Specifically, such connecting portion that is being exerted by a
backward force during striking a ball, exhibits a high rigidity in
the early stage, but once the backward force exceeds a buckling
load, the connecting portion is largely deformed at once. This may
induce an unstable strength against deformation. Therefore, it is
preferable that the great majority of the connecting portions 30
are the oblique connecting portions 40. More preferably, all the
connecting portions 30 are the oblique connecting portions 40.
[0078] The oblique connecting portion 40 preferably comprises two
oblique parts inclined with respect to the front-back direction (x)
toward different directions, namely, a first oblique part 32
inclined in a first direction, and a second oblique part 34
inclined in a second direction opposite to the first direction.
[0079] In the example shown in FIG. 5, the oblique connecting
portion 40 is made up of the first oblique part 32 and the second
oblique part 34 arranged in a v-shape, therefore, the oblique
connecting portion 40 can be said as being bent in a v-shape.
[0080] In the low-rigidity zone 10 in this embodiment, the v-shaped
oblique connecting portions 40 are arranged side by side,
therefore, the through holes 20 therebetween are also v-shaped.
[0081] As the oblique connecting portion 40 has the oppositely
inclined first oblique part 32 and second oblique part 34, when
striking a ball, the oblique connecting portion 40 is elastically
deformed so as to reduce the angle formed between the two oblique
parts 32 and 34. Thus, the oblique connecting portion 40 becomes
more easily bent.
[0082] In order to derive such effect more effectively, it is
preferred that the first oblique part 32 and the second oblique
part 34 are inclined at an inclination angle .theta. of from 20 to
70 degrees, more preferably from 30 to 60 degrees with respect to
the front-back direction (x) of the head.
[0083] As shown in FIG. 5, it is preferable that the configuration
of each of the oblique connecting portions 40 is symmetrical about
a line 100 extending in the longitudinal direction of the
low-rigidity zone 10. This helps to prevent displacement in the
direction of the line 100 possibly occurring between the front
portion 3A of the main body 3 and the rear portion 3B of the main
body 3 when the low-rigidity zone 10 is elastically deformed by
striking a ball. In other words, that helps the low-rigidity zone
10 to deform only in the front-back direction (x).
[0084] Meanwhile, in order to facilitate the deformation of the
oblique connecting portions during striking a ball, it is preferred
that the oblique connecting portion has a asymmetric configuration
about any line in the front-back direction (x).
[0085] The widths w and arrangement pitches P of the connecting
portions 30 in the view from the outside of the head in the
perpendicular direction thereto as shown in FIG. 5, can be
arbitrarily defined according the material(s) constituting the main
body 3, the desired level of improvement in the rebound performance
and the like. For example, the widths w are set in a range of about
1 mm to about 3 mm, and the pitches P are set in a range of about 2
mm to about 10 mm.
[0086] In each of the connection portions 30, the width w can be
constant or variable. In the connection portions 30, the widths w
can be constant or different. The arrangement intervals P of the
connection portions 30 can be constant or different. Here, the
width w is measured in a direction perpendicular to the
longitudinal direction of the oblique part.
[0087] By arranging the connecting portions 30 at substantially
constant pitches P, the low-rigidity zone 10 may be substantially
uniformly deflected.

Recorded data
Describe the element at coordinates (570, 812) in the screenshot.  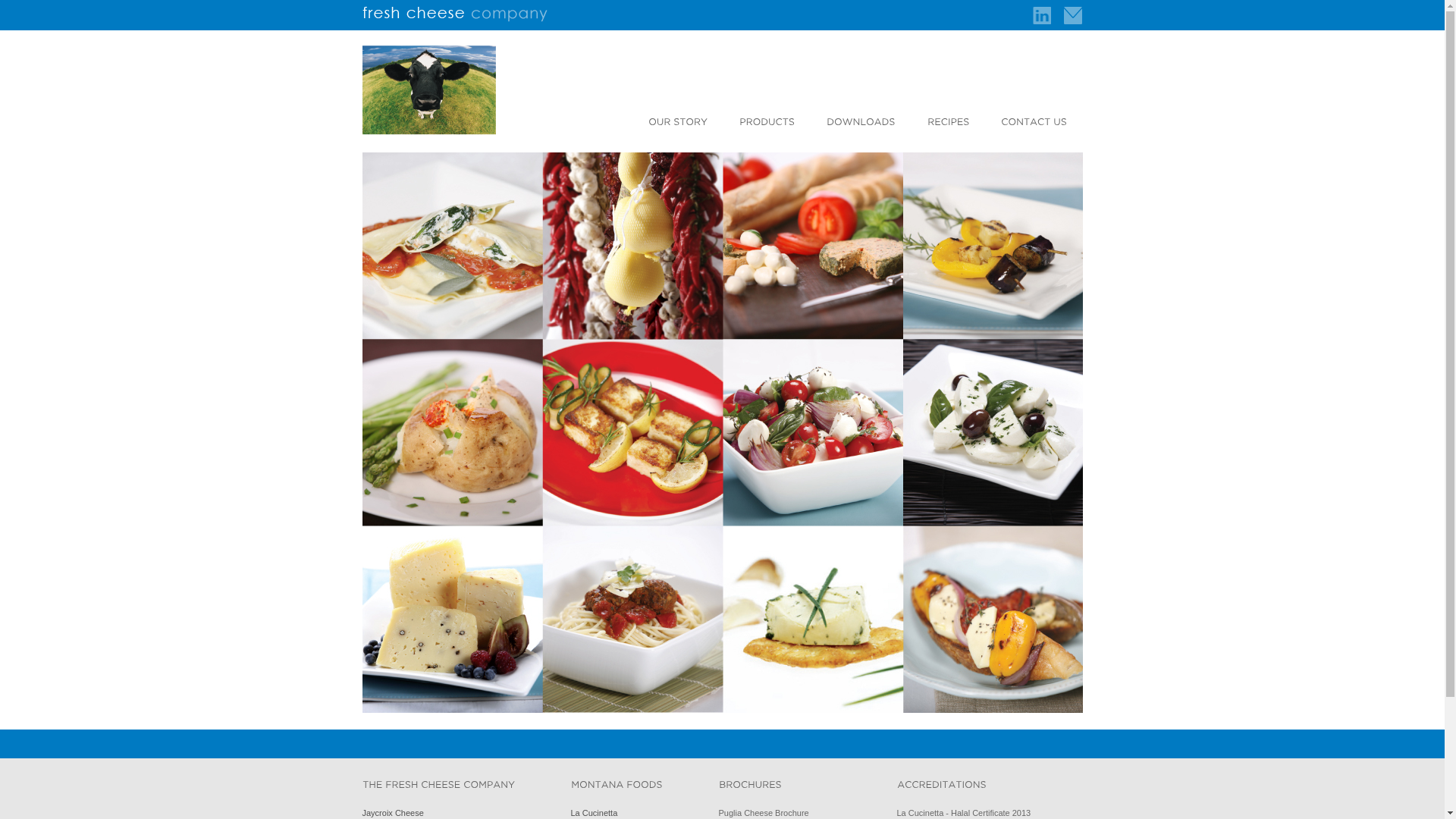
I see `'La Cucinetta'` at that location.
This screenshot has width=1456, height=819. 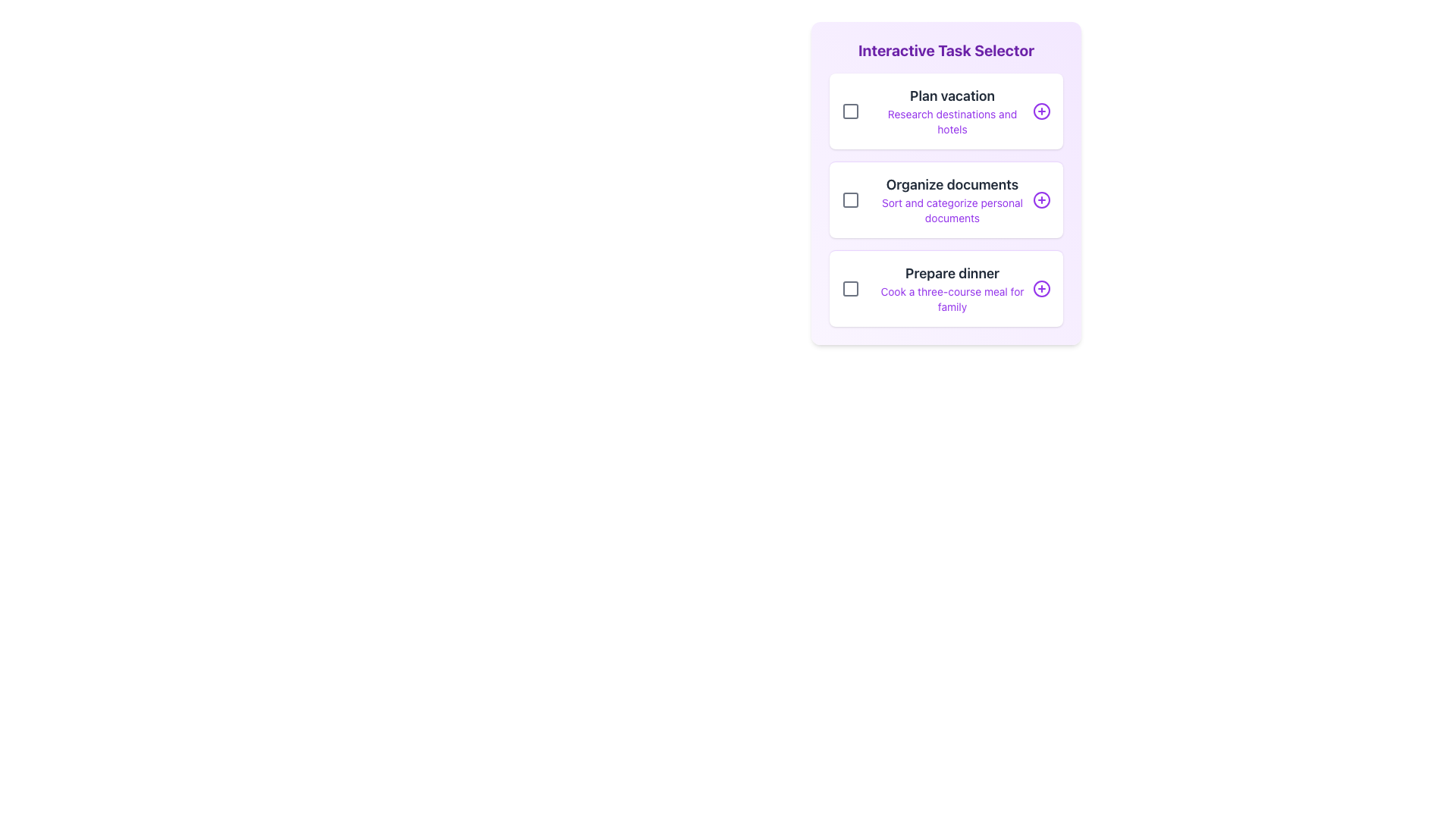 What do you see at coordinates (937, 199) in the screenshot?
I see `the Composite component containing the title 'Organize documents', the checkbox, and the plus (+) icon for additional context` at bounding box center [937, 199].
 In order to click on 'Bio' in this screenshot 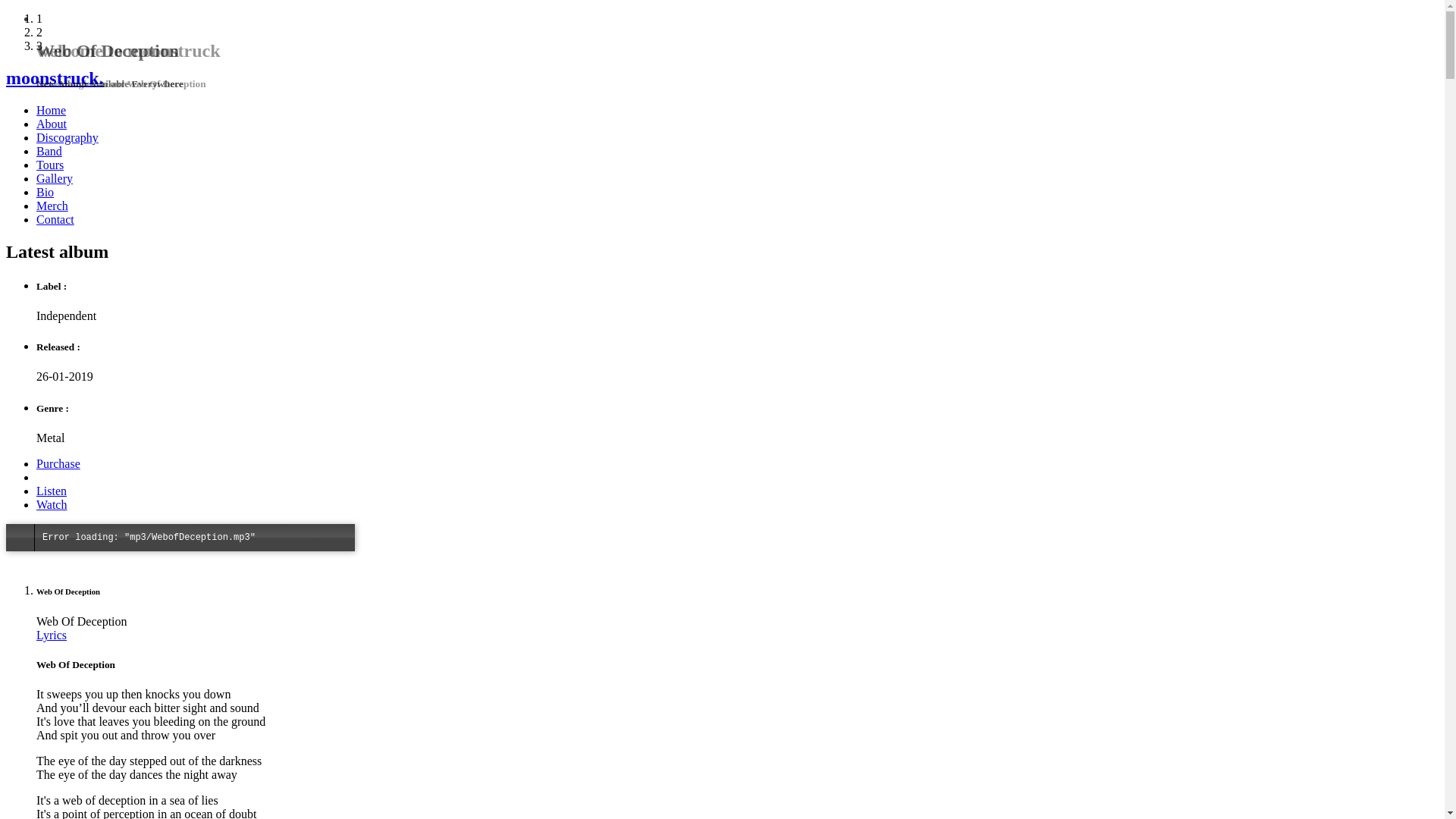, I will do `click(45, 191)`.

* Directives *
1/ In the passage on oblique connecting portions, what inclination angle is more preferred for the first and second oblique parts relative to the front-back direction?
2/ Transcribe everything in the records from their start down to the line containing "at that location.", with both ends included. Leave the pictures out of your answer.
The passage on oblique connecting portions has no connection to the records.

* Responses to the tasks *
1/ From 30 to 60 degrees.

2/
Describe the element at coordinates (570, 812) in the screenshot.  
I see `'La Cucinetta'` at that location.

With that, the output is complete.